Pixel coordinate grounding data:
◇ ◇ ◇

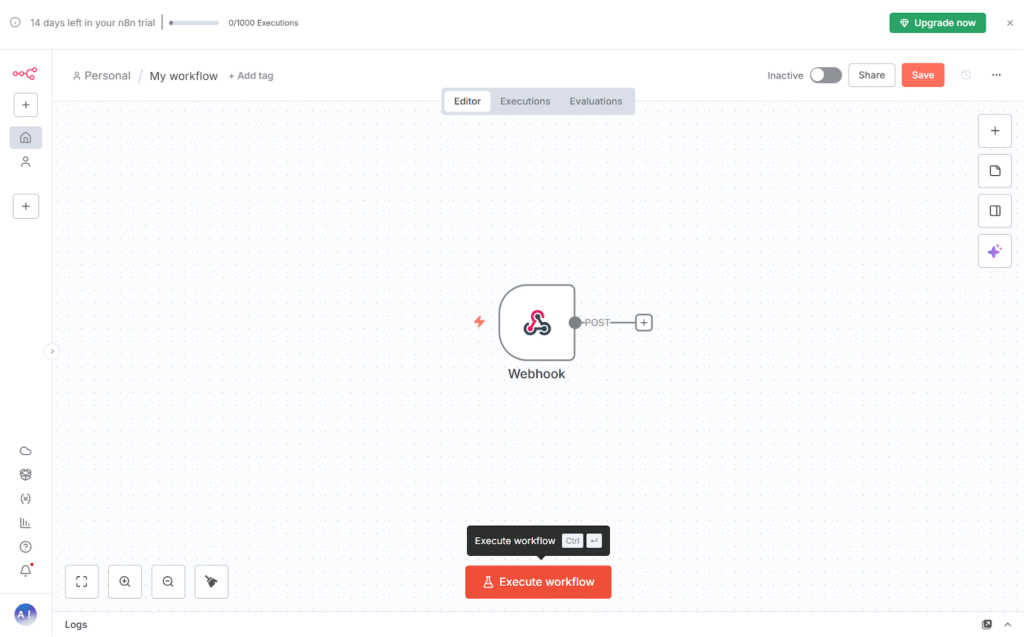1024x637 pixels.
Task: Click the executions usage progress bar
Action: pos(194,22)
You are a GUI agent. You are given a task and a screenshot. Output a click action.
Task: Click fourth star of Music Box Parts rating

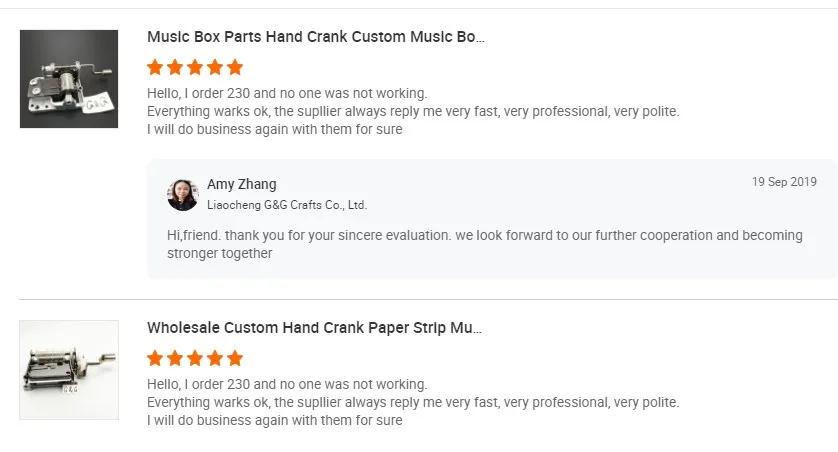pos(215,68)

◇ ◇ ◇

▸ **WHAT YOU SHOULD DO**
Repeat the lines exactly, starting with the line that contains "Task: Click fourth" and ending with the last line of the entries. Keep both of those lines but no pictures.

▸ **YOUR SOLUTION**
Task: Click fourth star of Music Box Parts rating

pos(215,68)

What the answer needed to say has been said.